Alexandre le Grand, l'homme qui a conquis le monde… N'a-t-il pas fait rêver des milliers d'hommes, la tête pleine de rêves de grandeur et d'exploits ?

Traditionnellement, on attribue à Alexandre mourant cette phrase :

Il n'y a plus de mondes à conquérir.

En fait, Alexandre a bien dit cela, mais pendant les conquêtes de son père Philippe, se plaignant que celui-ci ne lui laissait plus rien à conquérir ! John Calvin va même plus loin : et apprenant qu'il n'y avait pas d'autres mondes, il pleura de n'en avoir pas encore conquis un seul.
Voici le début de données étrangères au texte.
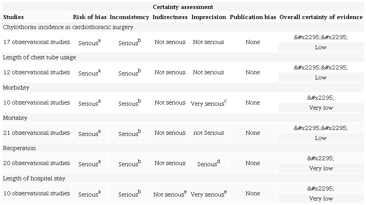
Task: Click the "17 observational studies" cell
Action: (x=36, y=42)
Mais retournons à nos moutons et au décès dudit Alexandre. Quel dernier apophtegme a donc bien pu laisser l'homme ? On trouve dans la « sagesse » urbaine une petite histoire qui se veut morale(1), mais il faut chercher plus loin et plus récent pour trouver une alternative crédible. Regardons donc l'épique œuvre de Barr Stringfellow, Le masque de Jupiter : une histoire de la civilisation grecquo-romaine de la mort d'Alexandre à celle de Constantin.
Interrogé par ses généraux pour savoir qui lui succéderait, Alexandre (sans descendance officielle) répond dans un souffle « le plus fort ! ».
Voilà qui pose un tyran ! Après lui, le déluge… la parole est belle, l'acte magnifique, la dérision notable.
Oui mais voilà… Et si c'était faux ? Après tout, « le plus grand », cela se dit κράτιστος, kratistos, « le plus grand », « le plus noble », « le meilleur ». Tout va bien… mais l'homme mourant n'aurait-il pas plutôt prononcé Krateros, le nom d'un de ses généraux ? Lequel était justement absent, laissant toutes les opportunités nécessaires pour que les autres généraux puissent se déchirer entre eux.
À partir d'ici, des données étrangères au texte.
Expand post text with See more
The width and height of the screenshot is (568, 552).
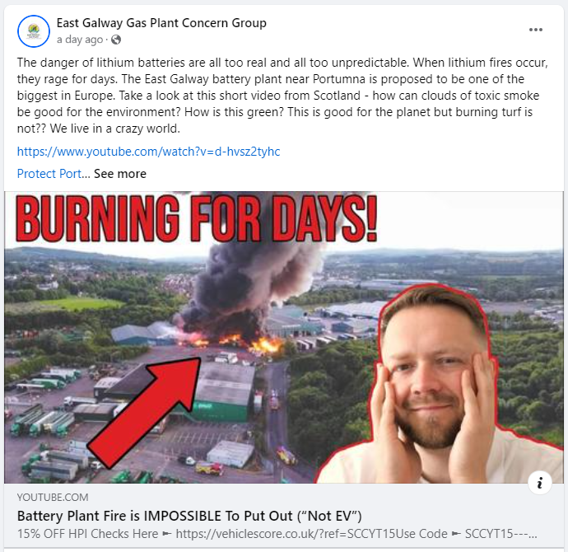coord(120,174)
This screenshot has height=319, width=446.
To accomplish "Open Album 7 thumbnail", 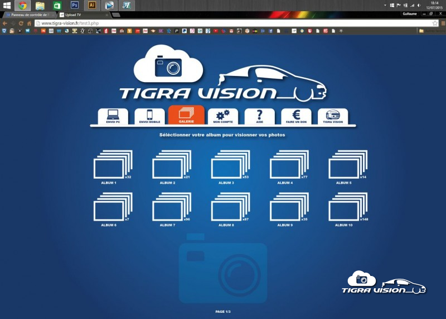I will click(x=171, y=207).
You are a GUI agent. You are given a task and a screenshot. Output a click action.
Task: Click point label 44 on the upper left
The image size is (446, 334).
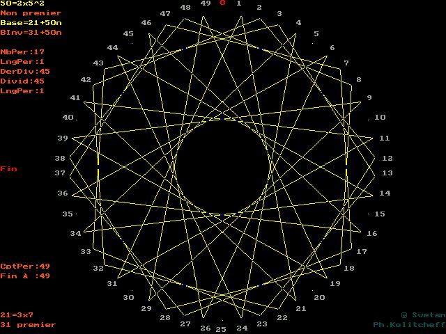pyautogui.click(x=112, y=48)
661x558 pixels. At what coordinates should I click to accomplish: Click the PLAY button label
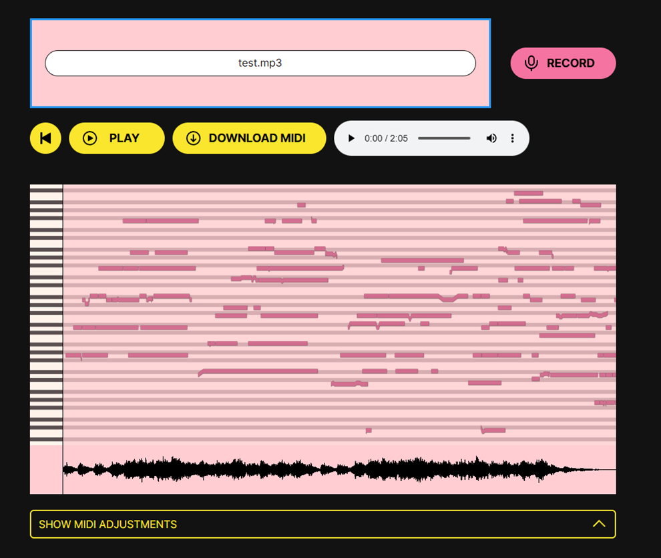pyautogui.click(x=124, y=138)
Quelle douce ironie… Cratère (le nom francisé de Krateros) se voit ainsi spolié du plus grand empire qui ait jamais existé !
L'empire ainsi créé ne pourra que se morceler… parce que dans son souffle, Alexandre n'a pas été assez clair. Celui qui se prétendait Dieu incapable d'émettre un seul mot… La leçon d'humilité est probablement présente dans cette histoire-là aussi.


  1. (1) Alexandre demanda « que [son] cercueil soit transporté à bras d'homme par les meilleurs médecins de l'époque, que les trésors [qu'il a] acquis (argent, or, pierres précieuses…) soient dispersés tout le long du chemin jusqu'à [sa] tombe, et que [ses] mains restent à l'air libre se balançant en dehors du cercueil à la vue de tous », afin que « les médecins comprennent que face à la mort, ils n'ont pas le pouvoir de guérir, que tous puissent voir que les biens matériels ici acquis, restent ici-bas, et que les gens puissent voir que les mains vides nous arrivons dans ce monde et les mains vides nous en repartons quand s'épuise pour nous le trésor le plus précieux de tous : le temps ».